**WHAT IS BEING ASKED:**
Reproduce the entries exactly. Omit none of them.
== Segment start ==
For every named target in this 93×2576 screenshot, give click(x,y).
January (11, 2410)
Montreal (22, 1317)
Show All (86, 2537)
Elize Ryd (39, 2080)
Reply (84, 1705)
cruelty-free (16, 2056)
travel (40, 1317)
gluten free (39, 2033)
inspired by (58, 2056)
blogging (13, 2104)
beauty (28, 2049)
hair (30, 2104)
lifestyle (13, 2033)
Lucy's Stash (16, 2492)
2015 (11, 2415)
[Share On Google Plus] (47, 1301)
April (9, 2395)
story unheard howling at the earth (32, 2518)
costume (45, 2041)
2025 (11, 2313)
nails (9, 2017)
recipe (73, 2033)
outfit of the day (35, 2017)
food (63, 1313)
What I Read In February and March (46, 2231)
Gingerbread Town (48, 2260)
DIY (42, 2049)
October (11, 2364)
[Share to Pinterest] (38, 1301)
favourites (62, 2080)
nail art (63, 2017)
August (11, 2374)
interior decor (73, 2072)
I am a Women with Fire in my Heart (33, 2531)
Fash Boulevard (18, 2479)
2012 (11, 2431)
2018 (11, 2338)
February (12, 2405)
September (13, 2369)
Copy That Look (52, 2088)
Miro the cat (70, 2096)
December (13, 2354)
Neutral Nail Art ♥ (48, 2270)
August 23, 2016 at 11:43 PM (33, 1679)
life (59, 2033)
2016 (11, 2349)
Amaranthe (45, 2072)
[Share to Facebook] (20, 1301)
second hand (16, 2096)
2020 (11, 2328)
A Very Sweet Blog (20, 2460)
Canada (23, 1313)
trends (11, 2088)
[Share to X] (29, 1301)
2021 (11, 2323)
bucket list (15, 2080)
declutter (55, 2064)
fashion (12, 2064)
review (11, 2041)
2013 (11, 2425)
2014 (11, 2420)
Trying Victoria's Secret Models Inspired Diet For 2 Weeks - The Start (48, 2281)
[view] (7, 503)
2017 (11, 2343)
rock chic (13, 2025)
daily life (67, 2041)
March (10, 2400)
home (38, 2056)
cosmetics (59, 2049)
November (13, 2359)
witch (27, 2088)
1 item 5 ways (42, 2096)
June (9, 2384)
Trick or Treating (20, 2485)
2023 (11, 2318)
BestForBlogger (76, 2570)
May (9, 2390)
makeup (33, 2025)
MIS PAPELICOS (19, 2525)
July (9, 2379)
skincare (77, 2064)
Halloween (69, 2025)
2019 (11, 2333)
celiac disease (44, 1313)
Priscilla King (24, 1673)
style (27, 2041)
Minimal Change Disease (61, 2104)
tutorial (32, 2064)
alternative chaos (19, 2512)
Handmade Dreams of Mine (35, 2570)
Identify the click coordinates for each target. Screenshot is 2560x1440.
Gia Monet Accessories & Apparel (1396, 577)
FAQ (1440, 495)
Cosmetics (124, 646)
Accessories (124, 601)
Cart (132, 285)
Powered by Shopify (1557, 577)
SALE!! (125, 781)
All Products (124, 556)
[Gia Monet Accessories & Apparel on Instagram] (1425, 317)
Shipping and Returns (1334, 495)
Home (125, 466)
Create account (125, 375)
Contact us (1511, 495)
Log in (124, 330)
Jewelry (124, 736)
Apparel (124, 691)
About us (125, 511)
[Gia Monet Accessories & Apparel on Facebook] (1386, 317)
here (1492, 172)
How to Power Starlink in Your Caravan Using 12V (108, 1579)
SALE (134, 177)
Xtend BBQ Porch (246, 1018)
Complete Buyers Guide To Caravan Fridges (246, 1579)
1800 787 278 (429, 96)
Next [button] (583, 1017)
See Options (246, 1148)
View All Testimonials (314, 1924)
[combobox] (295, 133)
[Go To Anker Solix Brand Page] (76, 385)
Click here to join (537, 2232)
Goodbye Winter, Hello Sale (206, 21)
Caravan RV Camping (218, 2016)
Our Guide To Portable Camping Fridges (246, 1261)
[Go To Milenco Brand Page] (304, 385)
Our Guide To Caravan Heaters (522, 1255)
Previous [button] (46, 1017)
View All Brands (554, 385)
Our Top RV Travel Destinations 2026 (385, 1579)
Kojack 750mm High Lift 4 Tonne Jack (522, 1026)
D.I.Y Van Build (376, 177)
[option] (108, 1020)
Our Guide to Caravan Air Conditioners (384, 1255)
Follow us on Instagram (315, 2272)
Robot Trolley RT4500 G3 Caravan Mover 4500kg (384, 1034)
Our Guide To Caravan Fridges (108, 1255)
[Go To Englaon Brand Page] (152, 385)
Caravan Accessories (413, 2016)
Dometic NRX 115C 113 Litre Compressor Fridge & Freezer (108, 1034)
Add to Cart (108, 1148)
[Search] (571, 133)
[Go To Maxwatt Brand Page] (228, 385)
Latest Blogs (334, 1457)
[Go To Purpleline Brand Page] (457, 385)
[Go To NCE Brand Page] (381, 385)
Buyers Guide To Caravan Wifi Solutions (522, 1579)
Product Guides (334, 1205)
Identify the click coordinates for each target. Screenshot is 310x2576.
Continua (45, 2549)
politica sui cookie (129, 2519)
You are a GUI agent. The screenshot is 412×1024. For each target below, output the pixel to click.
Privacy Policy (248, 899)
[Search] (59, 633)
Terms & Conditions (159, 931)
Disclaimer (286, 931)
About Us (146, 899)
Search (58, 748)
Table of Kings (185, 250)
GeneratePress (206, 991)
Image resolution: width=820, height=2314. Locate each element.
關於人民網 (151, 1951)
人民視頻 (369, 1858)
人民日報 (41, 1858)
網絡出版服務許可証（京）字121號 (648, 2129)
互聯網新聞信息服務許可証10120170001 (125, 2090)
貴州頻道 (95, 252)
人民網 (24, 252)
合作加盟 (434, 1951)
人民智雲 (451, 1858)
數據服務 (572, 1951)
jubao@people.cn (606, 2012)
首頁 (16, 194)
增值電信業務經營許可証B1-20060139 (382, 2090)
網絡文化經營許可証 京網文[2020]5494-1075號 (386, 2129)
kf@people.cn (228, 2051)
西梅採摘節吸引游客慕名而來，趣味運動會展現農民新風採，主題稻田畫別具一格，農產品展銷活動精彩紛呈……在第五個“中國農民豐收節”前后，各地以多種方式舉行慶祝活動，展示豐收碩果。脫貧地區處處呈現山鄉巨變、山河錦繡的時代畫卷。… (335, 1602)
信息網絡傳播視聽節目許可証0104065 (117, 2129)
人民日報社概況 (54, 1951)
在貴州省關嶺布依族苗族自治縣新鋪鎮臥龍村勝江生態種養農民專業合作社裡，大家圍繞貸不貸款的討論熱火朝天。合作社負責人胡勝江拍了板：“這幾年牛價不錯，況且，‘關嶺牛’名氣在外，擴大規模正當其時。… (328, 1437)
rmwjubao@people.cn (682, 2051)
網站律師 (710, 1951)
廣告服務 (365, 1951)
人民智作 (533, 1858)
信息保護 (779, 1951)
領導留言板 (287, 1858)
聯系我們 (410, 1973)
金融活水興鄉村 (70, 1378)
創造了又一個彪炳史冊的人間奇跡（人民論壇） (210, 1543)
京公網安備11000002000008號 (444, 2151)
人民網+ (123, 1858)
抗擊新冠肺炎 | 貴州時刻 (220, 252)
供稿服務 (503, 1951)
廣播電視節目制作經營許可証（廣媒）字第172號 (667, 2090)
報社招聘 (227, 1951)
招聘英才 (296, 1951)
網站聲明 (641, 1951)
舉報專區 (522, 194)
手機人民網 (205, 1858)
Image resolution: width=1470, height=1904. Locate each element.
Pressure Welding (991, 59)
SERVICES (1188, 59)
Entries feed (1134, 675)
== Segment end ==
**ANSWER SPACE:**
For every named target in this 93×2576 screenshot, give click(x,y).
January (11, 2410)
Montreal (22, 1317)
Show All (86, 2537)
Elize Ryd (39, 2080)
Reply (84, 1705)
cruelty-free (16, 2056)
travel (40, 1317)
gluten free (39, 2033)
inspired by (58, 2056)
blogging (13, 2104)
beauty (28, 2049)
hair (30, 2104)
lifestyle (13, 2033)
Lucy's Stash (16, 2492)
2015 (11, 2415)
[Share On Google Plus] (47, 1301)
April (9, 2395)
story unheard howling at the earth (32, 2518)
costume (45, 2041)
2025 (11, 2313)
nails (9, 2017)
recipe (73, 2033)
outfit of the day (35, 2017)
food (63, 1313)
What I Read In February and March (46, 2231)
Gingerbread Town (48, 2260)
DIY (42, 2049)
October (11, 2364)
[Share to Pinterest] (38, 1301)
favourites (62, 2080)
nail art (63, 2017)
August (11, 2374)
interior decor (73, 2072)
I am a Women with Fire in my Heart (33, 2531)
Fash Boulevard (18, 2479)
2012 (11, 2431)
2018 (11, 2338)
February (12, 2405)
September (13, 2369)
Copy That Look (52, 2088)
Miro the cat (70, 2096)
December (13, 2354)
Neutral Nail Art ♥ (48, 2270)
August 23, 2016 at 11:43 PM (33, 1679)
life (59, 2033)
2016 (11, 2349)
Amaranthe (45, 2072)
[Share to Facebook] (20, 1301)
second hand (16, 2096)
2020 (11, 2328)
A Very Sweet Blog (20, 2460)
Canada (23, 1313)
trends (11, 2088)
[Share to X] (29, 1301)
2021 (11, 2323)
bucket list (15, 2080)
declutter (55, 2064)
fashion (12, 2064)
review (11, 2041)
2013 (11, 2425)
2014 (11, 2420)
Trying Victoria's Secret Models Inspired Diet For 2 Weeks - The Start (48, 2281)
[view] (7, 503)
2017 (11, 2343)
rock chic (13, 2025)
daily life (67, 2041)
March (10, 2400)
home (38, 2056)
cosmetics (59, 2049)
November (13, 2359)
witch (27, 2088)
1 item 5 ways (42, 2096)
June (9, 2384)
Trick or Treating (20, 2485)
2023 (11, 2318)
BestForBlogger (76, 2570)
May (9, 2390)
makeup (33, 2025)
MIS PAPELICOS (19, 2525)
July (9, 2379)
skincare (77, 2064)
Halloween (69, 2025)
2019 (11, 2333)
celiac disease (44, 1313)
Priscilla King (24, 1673)
style (27, 2041)
Minimal Change Disease (61, 2104)
tutorial (32, 2064)
alternative chaos (19, 2512)
Handmade Dreams of Mine (35, 2570)
Identify the click coordinates for each target. Screenshot is 2560x1440.
Gia Monet Accessories & Apparel (1396, 577)
FAQ (1440, 495)
Cosmetics (124, 646)
Accessories (124, 601)
Cart (132, 285)
Powered by Shopify (1557, 577)
SALE!! (125, 781)
All Products (124, 556)
[Gia Monet Accessories & Apparel on Instagram] (1425, 317)
Shipping and Returns (1334, 495)
Home (125, 466)
Create account (125, 375)
Contact us (1511, 495)
Log in (124, 330)
Jewelry (124, 736)
Apparel (124, 691)
About us (125, 511)
[Gia Monet Accessories & Apparel on Facebook] (1386, 317)
here (1492, 172)
How to Power Starlink in Your Caravan Using 12V (108, 1579)
SALE (134, 177)
Xtend BBQ Porch (246, 1018)
Complete Buyers Guide To Caravan Fridges (246, 1579)
1800 787 278 (429, 96)
Next [button] (583, 1017)
See Options (246, 1148)
View All Testimonials (314, 1924)
[combobox] (295, 133)
[Go To Anker Solix Brand Page] (76, 385)
Click here to join (537, 2232)
Goodbye Winter, Hello Sale (206, 21)
Caravan RV Camping (218, 2016)
Our Guide To Portable Camping Fridges (246, 1261)
[Go To Milenco Brand Page] (304, 385)
Our Guide To Caravan Heaters (522, 1255)
Previous [button] (46, 1017)
View All Brands (554, 385)
Our Top RV Travel Destinations 2026 (385, 1579)
Kojack 750mm High Lift 4 Tonne Jack (522, 1026)
D.I.Y Van Build (376, 177)
[option] (108, 1020)
Our Guide to Caravan Air Conditioners (384, 1255)
Follow us on Instagram (315, 2272)
Robot Trolley RT4500 G3 Caravan Mover 4500kg (384, 1034)
Our Guide To Caravan Fridges (108, 1255)
[Go To Englaon Brand Page] (152, 385)
Caravan Accessories (413, 2016)
Dometic NRX 115C 113 Litre Compressor Fridge & Freezer (108, 1034)
Add to Cart (108, 1148)
[Search] (571, 133)
[Go To Maxwatt Brand Page] (228, 385)
Latest Blogs (334, 1457)
[Go To Purpleline Brand Page] (457, 385)
[Go To NCE Brand Page] (381, 385)
Buyers Guide To Caravan Wifi Solutions (522, 1579)
Product Guides (334, 1205)
Identify the click coordinates for each target. Screenshot is 310x2576.
Continua (45, 2549)
politica sui cookie (129, 2519)
You are a GUI agent. The screenshot is 412×1024. For each target below, output the pixel to click.
Privacy Policy (248, 899)
[Search] (59, 633)
Terms & Conditions (159, 931)
Disclaimer (286, 931)
About Us (146, 899)
Search (58, 748)
Table of Kings (185, 250)
GeneratePress (206, 991)
Image resolution: width=820, height=2314. Locate each element.
關於人民網 (151, 1951)
人民視頻 (369, 1858)
人民日報 (41, 1858)
網絡出版服務許可証（京）字121號 (648, 2129)
互聯網新聞信息服務許可証10120170001 (125, 2090)
貴州頻道 (95, 252)
人民網 (24, 252)
合作加盟 (434, 1951)
人民智雲 (451, 1858)
數據服務 (572, 1951)
jubao@people.cn (606, 2012)
首頁 (16, 194)
增值電信業務經營許可証B1-20060139 (382, 2090)
網絡文化經營許可証 京網文[2020]5494-1075號 (386, 2129)
kf@people.cn (228, 2051)
西梅採摘節吸引游客慕名而來，趣味運動會展現農民新風採，主題稻田畫別具一格，農產品展銷活動精彩紛呈……在第五個“中國農民豐收節”前后，各地以多種方式舉行慶祝活動，展示豐收碩果。脫貧地區處處呈現山鄉巨變、山河錦繡的時代畫卷。… (335, 1602)
信息網絡傳播視聽節目許可証0104065 (117, 2129)
人民日報社概況 (54, 1951)
在貴州省關嶺布依族苗族自治縣新鋪鎮臥龍村勝江生態種養農民專業合作社裡，大家圍繞貸不貸款的討論熱火朝天。合作社負責人胡勝江拍了板：“這幾年牛價不錯，況且，‘關嶺牛’名氣在外，擴大規模正當其時。… (328, 1437)
rmwjubao@people.cn (682, 2051)
網站律師 (710, 1951)
廣告服務 (365, 1951)
人民智作 (533, 1858)
信息保護 (779, 1951)
領導留言板 (287, 1858)
聯系我們 (410, 1973)
金融活水興鄉村 (70, 1378)
創造了又一個彪炳史冊的人間奇跡（人民論壇） (210, 1543)
京公網安備11000002000008號 (444, 2151)
人民網+ (123, 1858)
抗擊新冠肺炎 | 貴州時刻 (220, 252)
供稿服務 (503, 1951)
廣播電視節目制作經營許可証（廣媒）字第172號 (667, 2090)
報社招聘 (227, 1951)
招聘英才 (296, 1951)
網站聲明 (641, 1951)
舉報專區 (522, 194)
手機人民網 (205, 1858)
Image resolution: width=1470, height=1904. Locate each element.
Pressure Welding (991, 59)
SERVICES (1188, 59)
Entries feed (1134, 675)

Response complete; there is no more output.